Aufgabe 1 | Schreib bitte alle Zeilen von der Zeile mit „Open the Sovellukset menu“ bis hinunter zur Zeile mit „point(76,183)“ wortgetreu ab. Beide Grenzzeilen gehören dazu.
Aufgabe 2 | Führe den Text über Perfektionismus an Weihnachten im Anschluss an seinen letzten Satz weiter.

Vorgegebener Text |

+ + + + +

Perfektionisten haben es gerade an den Weihnachtsfeiertagen oft nicht leicht. Das Haus erstrahlt in vollem Glanz, aus der Küche duftet das Essen, die Kinder sind rausgeputzt, die Stimmung ist bestens, die Plätzchen selbstgebacken und man selbst strahlend schön und tiefenentspannt. Klingt zu schön, um wahr zu sein? Stimmt! Familientherapeutin Birgit Salewski gibt Tipps, wie der Perfektionismus nicht zur Stressfalle wird.

Stand: 14.12.2020

Es muss nicht alles perfekt sein! Familie in weihnachtlich geschmücktem Wohnzimmer mit Vater, Tochter, Sohn und Geschenken. | Bild: Colourbox

Ist Perfektionismus Fluch oder Segen?

Birgit Salewski: "Perfektionismus ist tatsächlich beides und kommt sehr auf die Person, den Kontext und die Aufgaben an. Prinzipiell ist nichts Schlechtes daran, nach dem Besseren, dem Schöneren, der besseren Qualität zu streben. Nur wenn Menschen 'mehr wollen' als das Bestehende bereit hält, passiert schließlich Entwicklung.


Leider wird aber für viele Menschen ihr eigener Anspruch zur Stressfalle, da sie selbst oft nicht mehr den Punkt erkennen, an dem es gut sein darf. Das heißt, man verbessert, feilt und optimiert ständig weiter, ohne noch das Warum, Wozu und Weshalb zu erkennen. Vermeintliche Fehler zu vermeiden ist oberstes Ziel! So wird der Perfektionismus zu einem permanenten Antreiber, der die Menschen nicht mehr zur Ruhe kommen lässt.

+ + + + +

Zeilen zur Übung |
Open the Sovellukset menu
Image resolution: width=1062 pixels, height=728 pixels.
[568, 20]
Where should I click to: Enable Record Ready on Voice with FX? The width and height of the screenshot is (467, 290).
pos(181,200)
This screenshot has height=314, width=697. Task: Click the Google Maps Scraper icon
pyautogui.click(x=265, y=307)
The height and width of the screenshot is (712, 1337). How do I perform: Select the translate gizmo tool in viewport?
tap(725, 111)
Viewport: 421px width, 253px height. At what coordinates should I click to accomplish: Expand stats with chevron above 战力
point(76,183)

+ + + + +

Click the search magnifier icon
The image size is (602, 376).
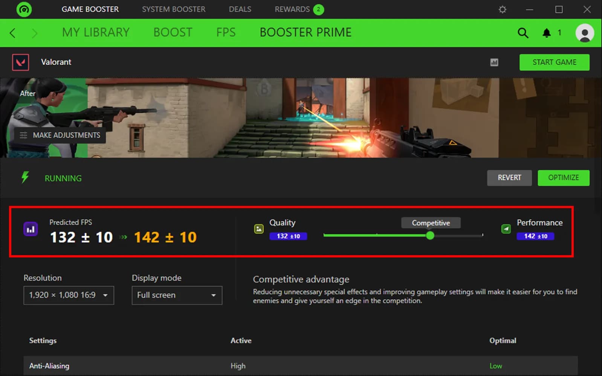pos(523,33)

+ + + + +

Lösung 1 |
Open the Sovellukset menu
Image resolution: width=1062 pixels, height=728 pixels.
[568, 20]
Where should I click to: Enable Record Ready on Voice with FX? The width and height of the screenshot is (467, 290).
pos(181,200)
This screenshot has height=314, width=697. Task: Click the Google Maps Scraper icon
pyautogui.click(x=265, y=307)
The height and width of the screenshot is (712, 1337). How do I perform: Select the translate gizmo tool in viewport?
tap(725, 111)
Viewport: 421px width, 253px height. At what coordinates should I click to accomplish: Expand stats with chevron above 战力
point(76,183)

Lösung 2 |
Ein anderer Antreiber für Perfektionismus kann auch der Wunsch nach Bewunderung und Anerkennung sein. Hier vermischt sich dann der Wunsch nach positiver Zuwendung mit Leistung, was ebenfalls ungesund sein kann. Es entwickeln sich möglicherweise Überzeugungen wie: Nur wenn ich Höchstleistung bringe, werde ich geliebt und respektiert."

Bin ich schon ein Perfektionist, wenn ich meiner Familie ein perfektes Essen servieren möchte?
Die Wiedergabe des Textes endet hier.